A process for preparing crosetin dinitrile according to an embodiment of the present invention will be described with reference to the following Reaction Scheme 2. (Scheme 2 below is an embodiment of the present invention, and thus the scope of the present invention should not be limited.)

The use of the novel C ₅ allylic sulfone 1 with a hydrazone protecting group has been demonstrated in the synthesis of the novel crocetin derivative, crocetin dinitrile (Scheme 2). As expected from the regioselectivity analysis, the allylic sulfone (I) is converted to the C ₁₀ allylic chloride (III) in the base-promoted coupling ( t- BuOK in DMF) (2)) to give the trisulfone compound of formula 3b (72% yield).

(2)

[Chemical Formula 4]

(Yield: 56%; 3.5: 1 E / Z mixture at C8) with the Ramberg-Bücklund reaction (C ₂ Cl ₆ (in CH ₂ Cl ₂ ) as halogen source). Base-promoted elimination (KOMe, 80 占 폚) of the benzenesulfonyl group produced fully conjugated polyene 3c with hydrazone (yield of crude 88%). Methanol to easily prepare an analytical sample of formula (3c).

[Reaction Scheme 2]

Deprotection of hydrazones is not a simple task because the natural carotenoid polyenes under acid conditions are unstable. However, intramolecular oxidative dehydrogenation of ammonium oxides formed by oxidation of tertiary amines in dimethylhydrazone was induced to produce nitrile functional groups (parentheses in Reaction 2). Crocetin dinitrile (Formula 3) was obtained with a yield of 60% from the oxidation of hydrazone Formula 3c with mono perphthalic acid. Mono and perphthalic acid were generated from the in situ reaction of urea-hydrogen peroxide (UHP) and phthalic anhydride in acetonitrile. Crosetin dinitrile (3) was synthesized from a C ₅ building block having a hydrazone protecting group (Formula 1) at a total yield of 21% (Step 4).

In summary, according to the present invention, new types of C ₅ sulphone compounds can be provided. This allows sulfon-mediated synthesis of carotenoids with polar end groups. According to the present invention, it is possible to solve the regiochemical problem of a highly functionalized C ₅ building block and to efficiently synthesize crocetin dinitrile (Formula 3). Carotenoids having nitrile ends according to the present invention are more valuable because they have good affinity with various metal surfaces.

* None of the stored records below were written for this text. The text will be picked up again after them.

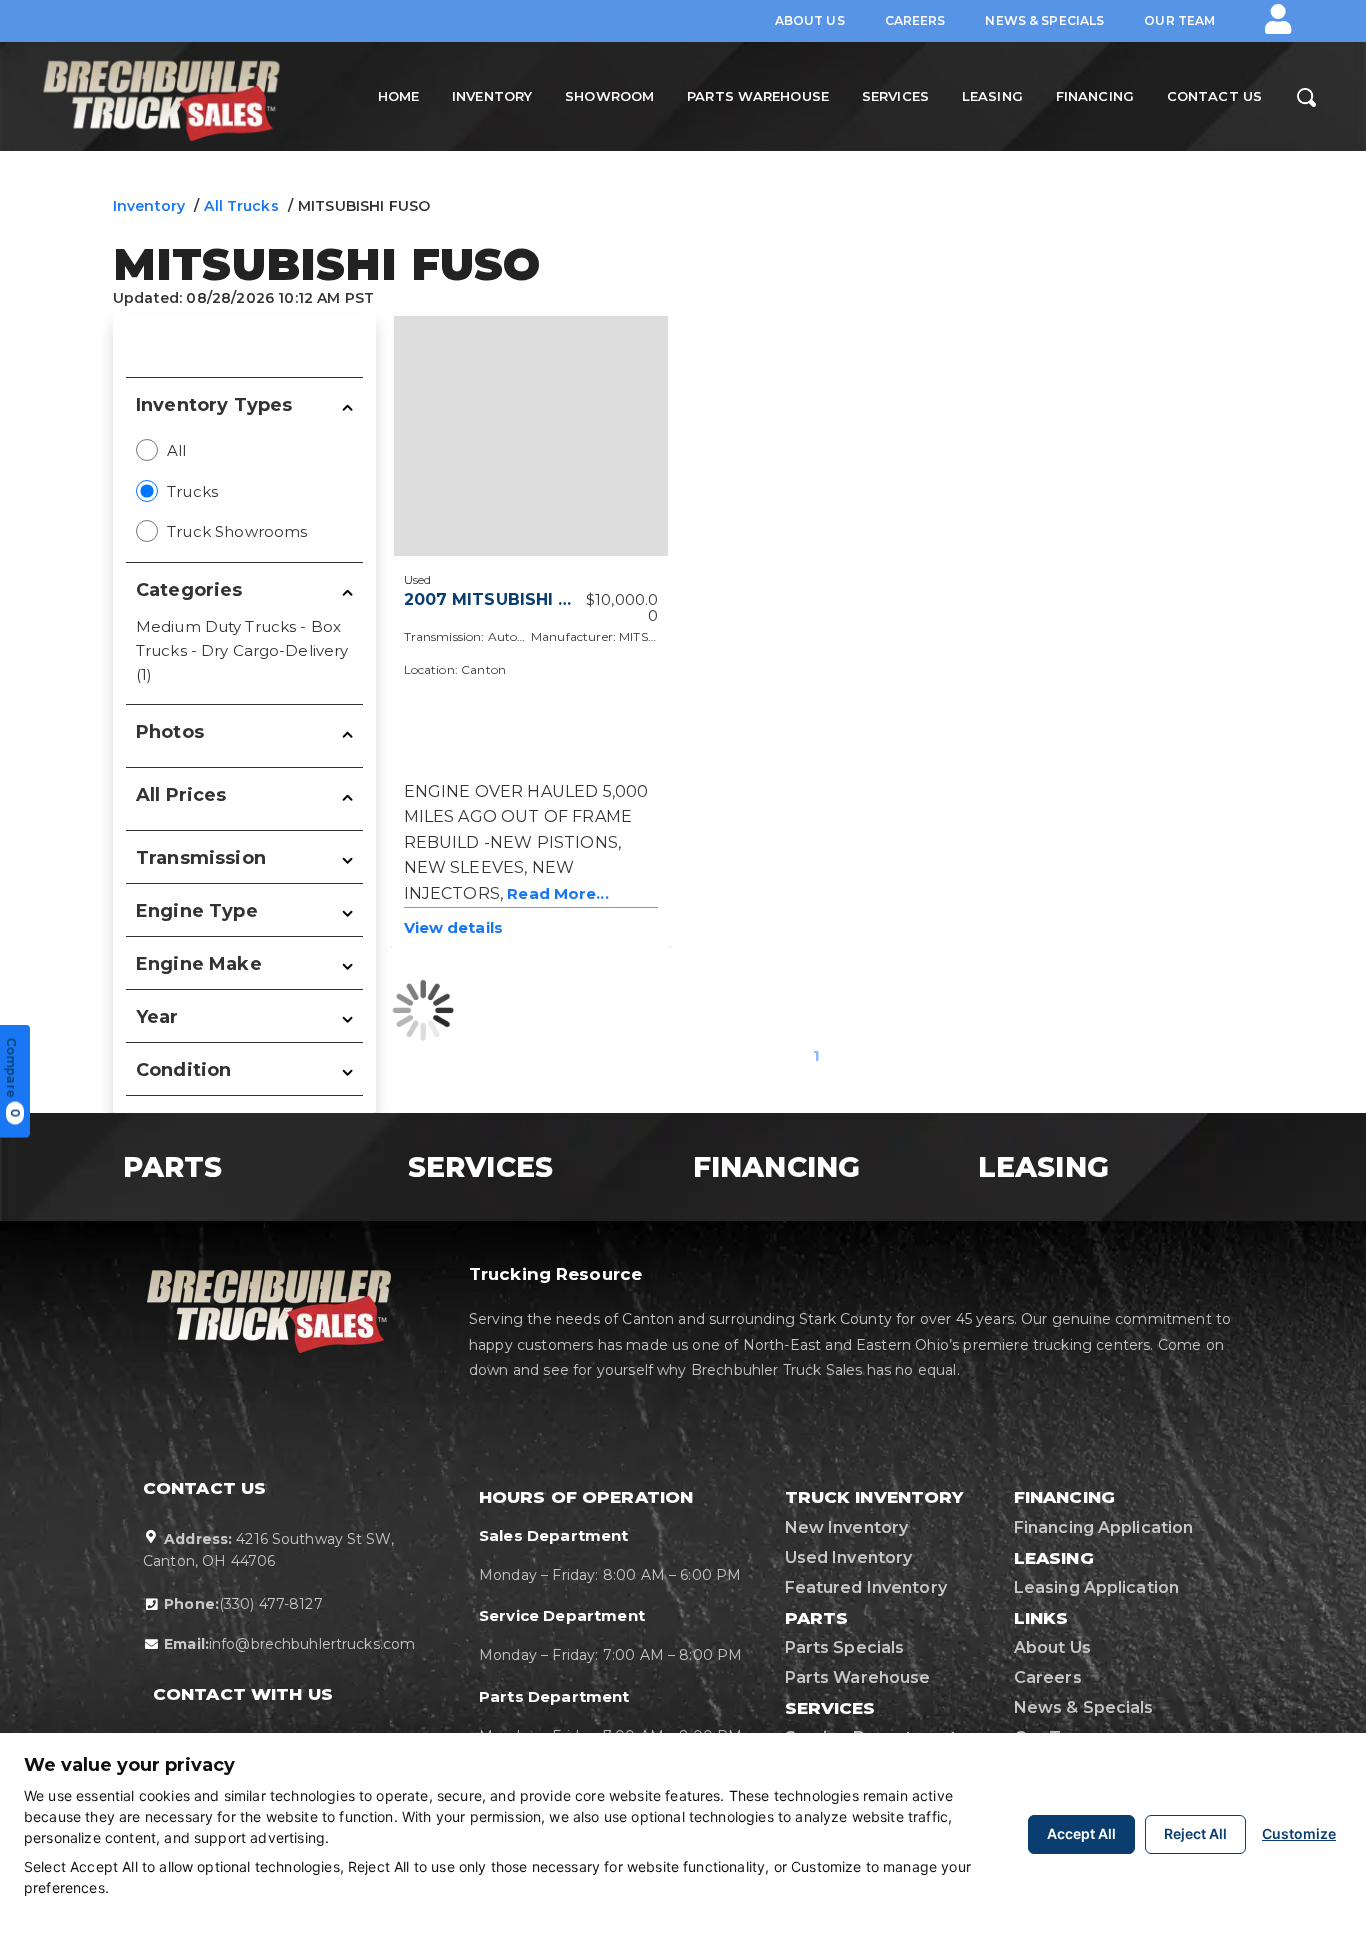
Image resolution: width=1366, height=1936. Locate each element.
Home (398, 96)
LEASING (1051, 1167)
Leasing (992, 96)
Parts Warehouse (758, 96)
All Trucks (241, 206)
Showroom (609, 96)
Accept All (1081, 1833)
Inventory (492, 96)
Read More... (557, 893)
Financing (1095, 96)
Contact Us (1214, 96)
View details (453, 927)
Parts (181, 1167)
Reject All (1195, 1833)
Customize (1299, 1833)
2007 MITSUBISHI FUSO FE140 (533, 599)
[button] (1278, 19)
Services (895, 96)
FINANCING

Hereinafter, the present invention will be described in more detail with reference to the following examples (production examples), but the scope of the present invention is not limited thereto.

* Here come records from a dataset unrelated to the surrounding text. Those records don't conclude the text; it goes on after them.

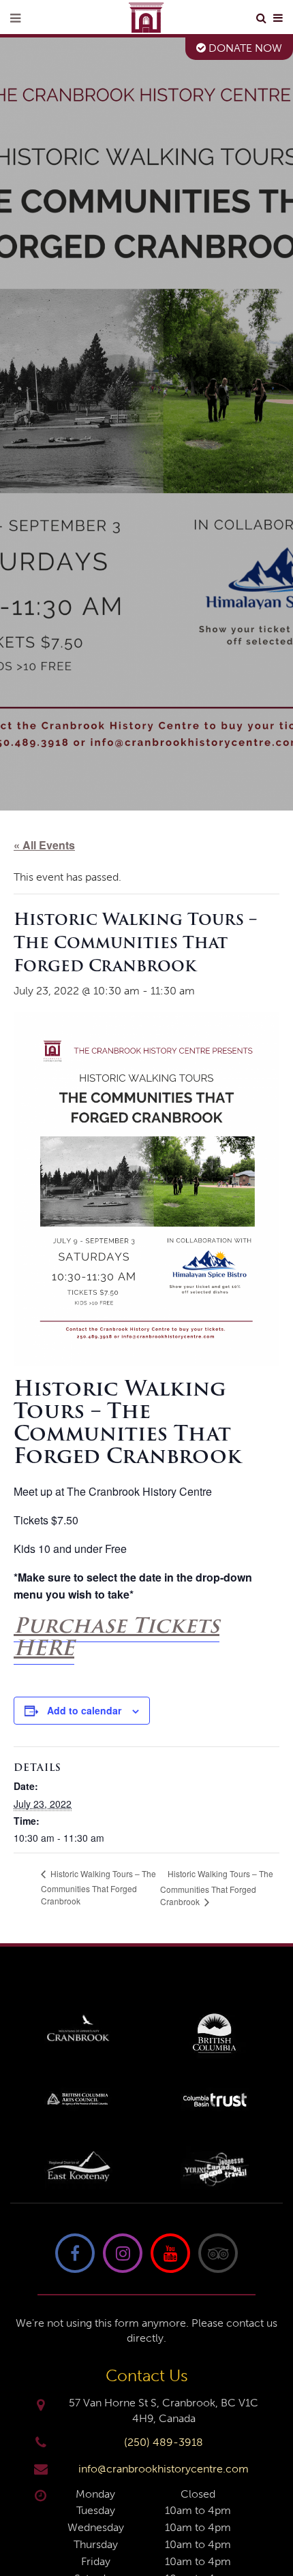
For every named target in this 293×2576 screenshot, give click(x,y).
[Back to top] (272, 2524)
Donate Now (244, 48)
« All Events (44, 845)
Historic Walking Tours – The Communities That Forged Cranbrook (98, 1887)
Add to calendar (84, 1710)
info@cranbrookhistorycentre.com (163, 2468)
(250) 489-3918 (163, 2442)
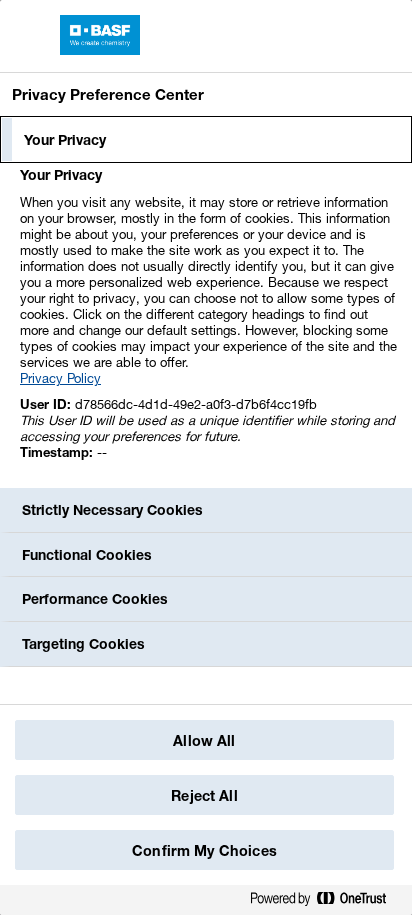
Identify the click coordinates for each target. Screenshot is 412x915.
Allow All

^{The 1} H and ¹³ C NMR spectra were recorded on NMR spectroscopy at 400 MHz and 100 MHz, respectively, using TMS (tetramethylsilane) as an internal reference in deuterated chloroform (CDCl ₃ ). Solvents for extraction and chromatography were used as reagent grade. The column chromatography was carried out by using a mixture of EtOAc / hexane and a Still method using silica gel 60, 70-230 mesh ASTM (Merck). The reaction was carried out in a well-dried flask under argon atmosphere.

Production Example 1

Synthesis of [(E) -2-Methyl-4- (phenylsulfonyl) but-2-enal]

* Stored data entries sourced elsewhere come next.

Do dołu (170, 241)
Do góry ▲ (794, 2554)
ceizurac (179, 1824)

Methanol (100 mL) was added to ( E ) -4-chloro-2-methylbut-2-enal (11.10 g, 94.0 mmol) and p-TsOH (0.50 g, 2.80 mmol) was added to the stirred solution. The mixture was stirred for 1 hour at room temperature and NaSO ₂ Ph (15.40 g, 94.0 mmol) was added. The reaction mixture was stirred at room temperature for 12 hours, concentrated under reduced pressure and treated with 1 M hydrochloric acid (100 mL). The resulting mixture was stirred at room temperature for 1 hour, extracted with CH ₂ Cl ₂ , washed with ₁ M HCl and H ₂ O, dried over anhydrous Na ₂ SO ₄ , filtered and concentrated under reduced pressure to give crude solid product. The solid product was purified by washing with ether to give compound (Ia).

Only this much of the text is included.